The interest here is in what Tony Manzi of Sheffield Hallam University called the ‘dilemmas of practice’ for those caught in the middle of welfare reform and commercialisation.

The green paper was the first time in decades that the government has admitted that stigma was a problem in social housing, he said, but it was not admitting its own role in it.

Ruth Lucas of the University of Sheffield spoke about her PhD research (backed by the Chartered Institute of Housing) on strategic leaders in social housing.

Rapid change in the sector has implications for the skills and competencies of housing professionals and for career trajectories, she said, but is the sector providing leaders – and, if not, where are they coming from?

A paper on universal credit from Ian Wilson of Sheffield Hallam highlighted those pressures on the sector all too clearly as the new benefit reduces affordability and increases tenants’ debts.

One stat really brought this home for me: half of the households on housing benefit in his research (based on the Department for Work and Pensions Family Resources Survey) had an income of less than £15,600, which means their rent needs to be less than £90 a week to be affordable (using the standard measure of housing costs being no more than 30% of net household income). Where does that leave social renting?
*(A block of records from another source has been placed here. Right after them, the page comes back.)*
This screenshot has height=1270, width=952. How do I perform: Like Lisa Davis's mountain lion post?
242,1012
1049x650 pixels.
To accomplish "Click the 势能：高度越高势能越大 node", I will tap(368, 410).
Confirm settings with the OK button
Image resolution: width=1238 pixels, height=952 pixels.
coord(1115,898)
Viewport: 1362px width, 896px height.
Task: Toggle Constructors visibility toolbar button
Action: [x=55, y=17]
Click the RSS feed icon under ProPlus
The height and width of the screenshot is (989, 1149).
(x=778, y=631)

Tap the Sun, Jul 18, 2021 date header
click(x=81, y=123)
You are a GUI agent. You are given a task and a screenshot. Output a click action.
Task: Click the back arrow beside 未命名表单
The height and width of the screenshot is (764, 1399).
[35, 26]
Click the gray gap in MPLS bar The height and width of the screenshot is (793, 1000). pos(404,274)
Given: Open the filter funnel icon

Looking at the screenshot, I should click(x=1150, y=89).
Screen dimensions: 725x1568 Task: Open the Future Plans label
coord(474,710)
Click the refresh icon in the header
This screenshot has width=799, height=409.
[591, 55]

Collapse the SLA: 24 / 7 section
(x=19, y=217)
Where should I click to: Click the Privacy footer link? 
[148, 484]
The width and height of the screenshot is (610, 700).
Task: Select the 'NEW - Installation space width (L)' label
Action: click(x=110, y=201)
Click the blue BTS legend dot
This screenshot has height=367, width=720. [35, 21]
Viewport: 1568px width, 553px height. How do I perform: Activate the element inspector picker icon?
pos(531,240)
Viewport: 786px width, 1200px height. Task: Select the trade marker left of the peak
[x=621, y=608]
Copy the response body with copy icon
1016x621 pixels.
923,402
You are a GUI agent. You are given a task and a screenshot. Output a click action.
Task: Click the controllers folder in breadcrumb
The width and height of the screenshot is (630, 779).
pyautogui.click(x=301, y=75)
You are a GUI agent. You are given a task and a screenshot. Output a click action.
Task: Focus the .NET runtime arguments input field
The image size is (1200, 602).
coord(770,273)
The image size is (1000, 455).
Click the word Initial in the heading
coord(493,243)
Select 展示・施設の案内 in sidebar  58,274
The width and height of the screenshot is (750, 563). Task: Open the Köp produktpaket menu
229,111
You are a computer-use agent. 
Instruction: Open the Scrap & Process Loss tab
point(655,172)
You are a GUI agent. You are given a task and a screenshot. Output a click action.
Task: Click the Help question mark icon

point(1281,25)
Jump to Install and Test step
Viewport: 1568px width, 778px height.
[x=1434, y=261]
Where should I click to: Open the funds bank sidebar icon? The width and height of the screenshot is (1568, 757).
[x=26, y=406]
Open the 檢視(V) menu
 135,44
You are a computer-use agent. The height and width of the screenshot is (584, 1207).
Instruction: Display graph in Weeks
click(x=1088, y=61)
The sense was that we are only in the early stages in assessing the impact, meaning and implications of these trends.

Two related papers from the researchers at the University of Sheffield best illustrate this point.

John Flint spoke about techniques of exclusion from housing, highlighting the way that they can operate at structural (for example, race), institutional (from within the housing system) and individual (how people are assessed) levels.

This is not a new issue – the 20th century saw building societies excluding the working class from mortgage lending and councils using their discretion to target their allocations towards ‘respectable’ workers and married couples – but it is becoming increasingly salient.

Legislation over the last 10 years has created a new raft of mechanisms of exclusion including fixed-term tenancies and local connection requirements (the Localism Act), the benefit cap, local housing allowance freeze and bedroom tax (Welfare Reform Act) and the Right to Rent (Immigration Act).

At the same time, new digital mechanisms of exclusion created by Big Data and social media are becoming increasingly prominent and techniques like credit scoring that were created for mortgage lending have shifted over to the private and social rented sectors.

The project is still in its early stages but the ethical dilemmas are clear for housing professionals in how they apply new techniques that rely on algorithms that are anything but neutral.

The first published result from it is an evidence review by Jenny Preece and Emma Bimpson that summarises forms and mechanisms of exclusion in contemporary housing systems in much more detail.

While there are some hopeful signs, such as the way that the Homelessness Reduction Act has extended assistance to people outside priority need groups, the pressures of urban regeneration and more diverse rent structures are leading to new polarisation within social housing.

Jenny Preece set some of this work in context at the conference in a paper on the affordability of ‘affordable housing’.

She highlighted the way that affordability assessments rely on much more comprehensive pre-tenancy checks than ever before, looking not just at a tenant’s current finances but how they would cope with changes in circumstances.

In situations where you are essentially attempting to predict unexpected events, much of this comes down to technology and how it is interpreted by professionals.

Some of those interviewed were ruling out the rejection of tenants on the basis of affordability assessments but others were justifying it using on the grounds of making tenancies ‘sustainable’.

That means housing professionals and organisations are facing not just a dilemma but a trilemma – between their social mission, their business imperatives and the impacts on tenants.

There are no easy answers to that but this was a conference that was asking the right questions.